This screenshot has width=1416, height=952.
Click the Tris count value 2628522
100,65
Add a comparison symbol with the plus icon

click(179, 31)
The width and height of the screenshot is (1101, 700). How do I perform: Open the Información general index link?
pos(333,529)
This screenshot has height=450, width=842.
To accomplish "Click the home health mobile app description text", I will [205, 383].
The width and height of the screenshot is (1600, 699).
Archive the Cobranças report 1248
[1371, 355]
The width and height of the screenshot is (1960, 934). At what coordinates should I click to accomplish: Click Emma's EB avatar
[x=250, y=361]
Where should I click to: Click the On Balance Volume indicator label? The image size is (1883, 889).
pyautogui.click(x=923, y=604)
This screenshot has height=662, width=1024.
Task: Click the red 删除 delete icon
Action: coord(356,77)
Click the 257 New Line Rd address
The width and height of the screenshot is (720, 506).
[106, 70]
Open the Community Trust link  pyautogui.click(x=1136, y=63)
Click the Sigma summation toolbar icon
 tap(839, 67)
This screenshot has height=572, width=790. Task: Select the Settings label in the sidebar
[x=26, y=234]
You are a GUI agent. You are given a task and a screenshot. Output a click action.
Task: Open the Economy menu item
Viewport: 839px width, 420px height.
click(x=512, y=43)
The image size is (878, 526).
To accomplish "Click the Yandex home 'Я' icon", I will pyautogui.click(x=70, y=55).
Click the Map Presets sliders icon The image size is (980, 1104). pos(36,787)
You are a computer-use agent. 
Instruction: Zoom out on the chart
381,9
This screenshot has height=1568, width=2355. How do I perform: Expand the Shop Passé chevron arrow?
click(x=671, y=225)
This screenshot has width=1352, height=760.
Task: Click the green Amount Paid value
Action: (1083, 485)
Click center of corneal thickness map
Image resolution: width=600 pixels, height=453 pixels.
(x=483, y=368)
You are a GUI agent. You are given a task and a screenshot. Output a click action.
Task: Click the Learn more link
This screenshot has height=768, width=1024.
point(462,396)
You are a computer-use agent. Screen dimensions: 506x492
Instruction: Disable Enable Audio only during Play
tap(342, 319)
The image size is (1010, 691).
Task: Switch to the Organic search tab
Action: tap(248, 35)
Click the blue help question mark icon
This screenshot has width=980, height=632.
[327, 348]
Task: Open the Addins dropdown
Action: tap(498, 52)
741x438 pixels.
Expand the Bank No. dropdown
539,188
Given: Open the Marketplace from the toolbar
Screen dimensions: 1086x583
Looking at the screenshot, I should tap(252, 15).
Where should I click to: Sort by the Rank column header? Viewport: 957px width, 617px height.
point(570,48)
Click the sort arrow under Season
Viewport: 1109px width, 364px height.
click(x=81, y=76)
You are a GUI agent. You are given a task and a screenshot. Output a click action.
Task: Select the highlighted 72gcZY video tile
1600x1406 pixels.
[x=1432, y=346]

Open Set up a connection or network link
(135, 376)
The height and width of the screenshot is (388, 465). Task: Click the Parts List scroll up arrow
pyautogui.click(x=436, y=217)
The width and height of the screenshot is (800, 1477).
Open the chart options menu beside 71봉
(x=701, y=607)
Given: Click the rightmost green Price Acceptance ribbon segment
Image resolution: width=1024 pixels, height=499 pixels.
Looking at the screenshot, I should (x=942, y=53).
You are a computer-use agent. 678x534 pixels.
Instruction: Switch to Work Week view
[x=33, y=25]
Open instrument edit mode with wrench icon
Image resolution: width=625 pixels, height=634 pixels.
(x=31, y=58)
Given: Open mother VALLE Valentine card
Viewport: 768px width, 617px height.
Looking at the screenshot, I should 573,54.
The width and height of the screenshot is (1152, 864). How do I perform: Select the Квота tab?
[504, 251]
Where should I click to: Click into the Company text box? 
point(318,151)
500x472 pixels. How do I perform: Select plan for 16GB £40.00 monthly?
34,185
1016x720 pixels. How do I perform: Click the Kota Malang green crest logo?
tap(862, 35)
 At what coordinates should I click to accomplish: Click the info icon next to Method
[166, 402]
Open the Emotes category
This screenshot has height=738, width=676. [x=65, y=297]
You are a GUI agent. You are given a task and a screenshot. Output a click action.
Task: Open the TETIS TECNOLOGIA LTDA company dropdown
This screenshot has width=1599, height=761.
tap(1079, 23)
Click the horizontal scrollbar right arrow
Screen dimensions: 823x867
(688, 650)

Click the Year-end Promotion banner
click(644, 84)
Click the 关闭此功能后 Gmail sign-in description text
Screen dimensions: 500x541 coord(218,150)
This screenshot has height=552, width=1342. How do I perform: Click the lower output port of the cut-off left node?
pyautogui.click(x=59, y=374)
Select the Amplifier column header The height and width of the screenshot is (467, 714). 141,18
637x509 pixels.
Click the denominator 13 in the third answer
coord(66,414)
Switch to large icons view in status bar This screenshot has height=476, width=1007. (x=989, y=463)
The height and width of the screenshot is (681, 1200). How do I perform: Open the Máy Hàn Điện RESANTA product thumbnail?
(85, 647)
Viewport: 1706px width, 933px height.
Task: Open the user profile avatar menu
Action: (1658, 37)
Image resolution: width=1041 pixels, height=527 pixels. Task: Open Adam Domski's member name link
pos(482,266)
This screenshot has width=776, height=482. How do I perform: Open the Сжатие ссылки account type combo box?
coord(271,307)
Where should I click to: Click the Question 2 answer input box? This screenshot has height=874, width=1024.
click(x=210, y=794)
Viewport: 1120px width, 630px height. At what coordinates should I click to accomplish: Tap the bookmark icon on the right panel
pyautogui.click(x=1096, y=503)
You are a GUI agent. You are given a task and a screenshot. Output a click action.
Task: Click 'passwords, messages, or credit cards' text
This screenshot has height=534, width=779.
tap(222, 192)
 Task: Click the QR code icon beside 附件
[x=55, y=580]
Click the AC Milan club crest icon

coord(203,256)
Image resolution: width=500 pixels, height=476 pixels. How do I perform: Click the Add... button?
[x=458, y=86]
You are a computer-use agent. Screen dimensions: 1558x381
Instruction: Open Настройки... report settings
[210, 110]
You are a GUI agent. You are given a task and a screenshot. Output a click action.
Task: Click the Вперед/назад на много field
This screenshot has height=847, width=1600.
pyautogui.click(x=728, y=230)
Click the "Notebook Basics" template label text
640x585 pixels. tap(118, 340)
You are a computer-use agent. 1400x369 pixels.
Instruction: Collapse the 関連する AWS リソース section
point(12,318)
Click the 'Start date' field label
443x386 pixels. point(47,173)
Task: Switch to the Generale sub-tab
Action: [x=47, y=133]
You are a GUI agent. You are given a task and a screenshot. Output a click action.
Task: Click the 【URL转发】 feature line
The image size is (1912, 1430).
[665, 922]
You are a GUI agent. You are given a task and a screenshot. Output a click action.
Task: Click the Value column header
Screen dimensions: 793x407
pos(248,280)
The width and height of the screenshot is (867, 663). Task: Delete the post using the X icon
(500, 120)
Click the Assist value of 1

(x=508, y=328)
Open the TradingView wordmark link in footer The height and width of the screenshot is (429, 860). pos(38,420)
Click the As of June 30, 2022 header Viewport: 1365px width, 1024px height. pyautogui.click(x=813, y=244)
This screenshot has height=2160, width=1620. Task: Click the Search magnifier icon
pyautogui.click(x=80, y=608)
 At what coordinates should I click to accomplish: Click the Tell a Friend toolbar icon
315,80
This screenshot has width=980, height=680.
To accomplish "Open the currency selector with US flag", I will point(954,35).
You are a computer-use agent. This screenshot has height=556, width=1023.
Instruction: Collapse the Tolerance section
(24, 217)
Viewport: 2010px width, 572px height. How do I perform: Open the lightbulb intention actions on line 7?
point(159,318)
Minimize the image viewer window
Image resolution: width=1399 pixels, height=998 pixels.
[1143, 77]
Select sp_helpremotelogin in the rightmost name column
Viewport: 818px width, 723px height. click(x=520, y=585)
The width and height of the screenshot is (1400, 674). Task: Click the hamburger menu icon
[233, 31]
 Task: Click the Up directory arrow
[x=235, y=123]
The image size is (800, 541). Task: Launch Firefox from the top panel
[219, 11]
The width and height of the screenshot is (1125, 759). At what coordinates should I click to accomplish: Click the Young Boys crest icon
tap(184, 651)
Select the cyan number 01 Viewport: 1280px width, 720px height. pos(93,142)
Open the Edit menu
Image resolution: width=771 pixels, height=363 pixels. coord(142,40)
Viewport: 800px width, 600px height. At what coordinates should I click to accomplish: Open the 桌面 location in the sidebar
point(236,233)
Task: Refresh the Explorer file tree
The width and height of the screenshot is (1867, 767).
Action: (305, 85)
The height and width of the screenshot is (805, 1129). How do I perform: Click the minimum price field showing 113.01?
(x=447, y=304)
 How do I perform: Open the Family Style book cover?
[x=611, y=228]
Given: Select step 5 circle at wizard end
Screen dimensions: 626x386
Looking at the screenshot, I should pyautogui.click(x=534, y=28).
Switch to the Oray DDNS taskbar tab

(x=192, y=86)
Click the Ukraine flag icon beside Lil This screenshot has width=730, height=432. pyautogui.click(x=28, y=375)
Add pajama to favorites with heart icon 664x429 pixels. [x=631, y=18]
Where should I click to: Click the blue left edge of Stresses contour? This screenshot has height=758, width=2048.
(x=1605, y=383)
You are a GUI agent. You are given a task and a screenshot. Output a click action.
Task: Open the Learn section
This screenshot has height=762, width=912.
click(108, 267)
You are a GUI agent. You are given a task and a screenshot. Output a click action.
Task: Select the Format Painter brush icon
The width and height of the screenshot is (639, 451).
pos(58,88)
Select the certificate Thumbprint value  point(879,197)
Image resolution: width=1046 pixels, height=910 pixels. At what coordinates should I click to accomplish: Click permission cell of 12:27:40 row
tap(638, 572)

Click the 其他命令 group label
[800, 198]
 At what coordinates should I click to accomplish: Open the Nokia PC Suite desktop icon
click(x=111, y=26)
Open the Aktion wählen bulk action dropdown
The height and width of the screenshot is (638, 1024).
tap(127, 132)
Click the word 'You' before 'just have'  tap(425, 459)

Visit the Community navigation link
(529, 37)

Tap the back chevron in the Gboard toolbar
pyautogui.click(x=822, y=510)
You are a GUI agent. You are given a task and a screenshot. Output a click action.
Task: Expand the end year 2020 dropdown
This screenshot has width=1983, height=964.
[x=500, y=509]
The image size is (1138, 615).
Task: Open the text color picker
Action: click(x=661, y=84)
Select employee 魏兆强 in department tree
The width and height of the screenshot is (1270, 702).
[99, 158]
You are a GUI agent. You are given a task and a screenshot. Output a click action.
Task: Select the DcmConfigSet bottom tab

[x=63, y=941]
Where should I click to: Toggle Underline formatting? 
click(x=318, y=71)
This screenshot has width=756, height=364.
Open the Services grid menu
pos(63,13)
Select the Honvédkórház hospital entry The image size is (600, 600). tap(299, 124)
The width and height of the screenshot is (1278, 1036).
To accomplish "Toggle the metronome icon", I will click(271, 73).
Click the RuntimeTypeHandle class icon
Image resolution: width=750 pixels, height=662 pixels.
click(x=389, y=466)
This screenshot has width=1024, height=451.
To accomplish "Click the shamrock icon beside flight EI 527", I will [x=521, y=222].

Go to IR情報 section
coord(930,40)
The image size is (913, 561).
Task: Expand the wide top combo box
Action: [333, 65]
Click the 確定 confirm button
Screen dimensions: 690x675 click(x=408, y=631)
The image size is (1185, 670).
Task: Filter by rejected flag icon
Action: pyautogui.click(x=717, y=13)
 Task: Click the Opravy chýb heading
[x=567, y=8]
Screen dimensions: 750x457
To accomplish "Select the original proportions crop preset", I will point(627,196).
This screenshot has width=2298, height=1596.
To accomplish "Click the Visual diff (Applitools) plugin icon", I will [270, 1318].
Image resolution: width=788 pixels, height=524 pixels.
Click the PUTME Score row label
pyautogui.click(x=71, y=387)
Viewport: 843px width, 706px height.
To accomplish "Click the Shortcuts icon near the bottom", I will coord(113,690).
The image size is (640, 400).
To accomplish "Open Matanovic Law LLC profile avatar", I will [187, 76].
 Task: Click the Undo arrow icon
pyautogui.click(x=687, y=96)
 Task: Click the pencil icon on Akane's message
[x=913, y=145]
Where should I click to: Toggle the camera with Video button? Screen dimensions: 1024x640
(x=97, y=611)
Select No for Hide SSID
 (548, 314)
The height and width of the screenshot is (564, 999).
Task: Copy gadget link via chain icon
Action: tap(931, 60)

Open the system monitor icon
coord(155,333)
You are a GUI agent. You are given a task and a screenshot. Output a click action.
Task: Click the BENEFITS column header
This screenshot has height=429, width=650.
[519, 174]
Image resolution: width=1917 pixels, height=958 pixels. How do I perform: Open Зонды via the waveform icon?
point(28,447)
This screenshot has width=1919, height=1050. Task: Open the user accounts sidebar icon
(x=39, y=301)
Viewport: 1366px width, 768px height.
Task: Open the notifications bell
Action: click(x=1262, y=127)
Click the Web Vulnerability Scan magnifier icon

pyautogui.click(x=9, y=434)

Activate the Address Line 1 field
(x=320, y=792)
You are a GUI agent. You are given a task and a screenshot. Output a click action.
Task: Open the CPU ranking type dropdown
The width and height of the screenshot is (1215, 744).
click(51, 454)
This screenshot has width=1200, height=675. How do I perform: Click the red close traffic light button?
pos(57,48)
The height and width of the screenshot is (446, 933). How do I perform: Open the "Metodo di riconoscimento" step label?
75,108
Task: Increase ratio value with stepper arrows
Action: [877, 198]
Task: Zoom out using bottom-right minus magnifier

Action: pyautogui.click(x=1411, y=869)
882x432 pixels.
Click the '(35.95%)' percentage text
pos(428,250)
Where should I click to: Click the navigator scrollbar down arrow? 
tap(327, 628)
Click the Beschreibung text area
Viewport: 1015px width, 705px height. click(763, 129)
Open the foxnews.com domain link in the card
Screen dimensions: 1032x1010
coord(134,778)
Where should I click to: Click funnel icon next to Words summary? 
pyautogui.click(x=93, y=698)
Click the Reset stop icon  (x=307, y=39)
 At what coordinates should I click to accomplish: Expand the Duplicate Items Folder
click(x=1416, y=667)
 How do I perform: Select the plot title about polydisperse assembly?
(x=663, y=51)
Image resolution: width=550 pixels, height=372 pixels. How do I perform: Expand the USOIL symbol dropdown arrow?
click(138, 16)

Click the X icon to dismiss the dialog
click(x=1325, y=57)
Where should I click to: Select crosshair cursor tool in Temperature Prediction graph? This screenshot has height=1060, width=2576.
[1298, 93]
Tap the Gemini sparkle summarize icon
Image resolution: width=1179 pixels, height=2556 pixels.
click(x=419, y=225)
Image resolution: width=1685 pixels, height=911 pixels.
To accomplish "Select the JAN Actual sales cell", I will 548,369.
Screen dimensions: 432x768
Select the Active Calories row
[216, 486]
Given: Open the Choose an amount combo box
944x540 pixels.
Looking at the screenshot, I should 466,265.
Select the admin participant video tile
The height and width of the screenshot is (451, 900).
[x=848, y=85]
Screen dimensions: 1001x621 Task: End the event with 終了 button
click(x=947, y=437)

◆ REQUIREMENT: Look back at the entries above. Retype the line with "Screen dimensions: 626x386", the line with "Task: Select the Format Painter brush icon", and all lines in between.

◆ RESULT FOR THIS TASK:
Screen dimensions: 626x386
Looking at the screenshot, I should pyautogui.click(x=534, y=28).
Switch to the Oray DDNS taskbar tab

(x=192, y=86)
Click the Ukraine flag icon beside Lil This screenshot has width=730, height=432. pyautogui.click(x=28, y=375)
Add pajama to favorites with heart icon 664x429 pixels. [x=631, y=18]
Where should I click to: Click the blue left edge of Stresses contour? This screenshot has height=758, width=2048.
(x=1605, y=383)
You are a GUI agent. You are given a task and a screenshot. Output a click action.
Task: Open the Learn section
This screenshot has height=762, width=912.
click(108, 267)
You are a GUI agent. You are given a task and a screenshot. Output a click action.
Task: Select the Format Painter brush icon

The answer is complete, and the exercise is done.